手術(shù)時(shí)機(jī):早期頸椎結(jié)核、尚未出現(xiàn)四肢癱瘓癥狀的患者,通常要至少進(jìn)行抗結(jié)核藥物治療2 周、ESR低于 40 mm/1 h、體溫低于 37.5 ℃,結(jié)核中毒癥狀較抗結(jié)核藥物治療前明顯減輕,才考慮實(shí)施手術(shù)治療;存在四肢癱瘓癥狀的患者,尤其是癥狀進(jìn)行性加重,以及伴較大膿腫致氣道阻塞的患者,在排除血行播散性肺結(jié)核及心肺功能障礙等禁忌證的情況下應(yīng)盡早手術(shù)或行急診手術(shù)。并發(fā)基礎(chǔ)疾病者,高血壓患者血壓控制在160/90 mm Hg(1 mm Hg=0.133 kPa)以下,預(yù)防術(shù)中、術(shù)后出現(xiàn)腦血管問題;糖尿病患者餐后血糖控制在11.1 mmol/L以下,并與相關(guān)科室會(huì)診、評估手術(shù)風(fēng)險(xiǎn)后再安排手術(shù)[15-16]。
手術(shù)適應(yīng)證:(1)脊髓壓迫所致的脊髓或神經(jīng)根壓迫、神經(jīng)功能缺損、頸椎頑固性疼痛者;(2)影像學(xué)檢查顯示存在椎體不穩(wěn)定或出現(xiàn)后凸畸形者,死骨、膿腫形成與脊髓壓迫者;(3)經(jīng)抗生素治療效果不佳,病情進(jìn)行性加重,神經(jīng)功能惡化者;(4)病椎尚未骨性融合者。
術(shù)中過度截骨可能造成醫(yī)原性不穩(wěn)定和二次手術(shù),而且并發(fā)癥發(fā)生率更高。我科在術(shù)中結(jié)合影像學(xué)檢查資料,明確患者椎體感染的范圍,盡可能保護(hù)健康的骨質(zhì),徹底清除病灶內(nèi)膿液、干酪樣物質(zhì)、肉芽組織、死骨、硬化骨質(zhì)。病灶清除范圍過大不但會(huì)影響頸椎的穩(wěn)定,增加損傷神經(jīng)、血管的風(fēng)險(xiǎn),而且會(huì)影響內(nèi)固定術(shù)的固定效果[17]。
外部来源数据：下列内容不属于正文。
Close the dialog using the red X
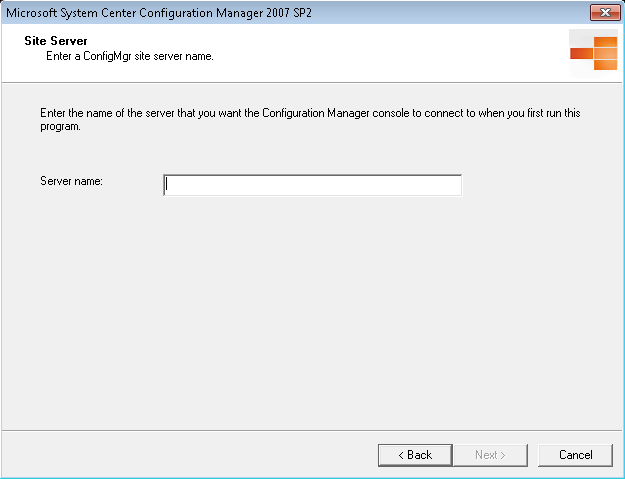Viewport: 625px width, 479px height. tap(605, 12)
術(shù)中要輕柔操作,避免對喉返神經(jīng)進(jìn)行長時(shí)間過度牽拉,可以有效降低術(shù)后聲音嘶啞的發(fā)生率。本組5例(8.6%)患者出現(xiàn)聲音嘶啞,給予口服甲鈷胺片等神經(jīng)營養(yǎng)藥物,術(shù)后1個(gè)月隨訪時(shí)痊愈;對于術(shù)中硬膜損傷者則應(yīng)立即予以修復(fù),以免增加逆行性蛛網(wǎng)膜下腔感染的風(fēng)險(xiǎn);對于術(shù)后頸部持續(xù)性疼痛、發(fā)熱和傷口滲出的患者需要再手術(shù)并放置引流管。術(shù)后感染患者,檢查食管損傷也是非常重要的,可以通過X線食管鋇餐造影和頸部或胸部CT增強(qiáng)掃描來明確是否有食管損傷[18]。如果有食管損傷,應(yīng)早期修補(bǔ),清創(chuàng),放置導(dǎo)管引流和使用廣譜抗生素,直到X線、食管鋇餐造影證實(shí)對比劑沒有從修復(fù)部位泄漏。本組患者中,2例化膿性頸椎間隙感染患者術(shù)后2周內(nèi)切口出現(xiàn)膿性分泌物,筆者給予早期清創(chuàng)探查,無食管損傷,遂于清創(chuàng)后放置導(dǎo)管引流并使用廣譜抗生素治療,并根據(jù)細(xì)菌培養(yǎng)和藥敏試驗(yàn)結(jié)果選擇敏感的抗生素,最后獲得痊愈。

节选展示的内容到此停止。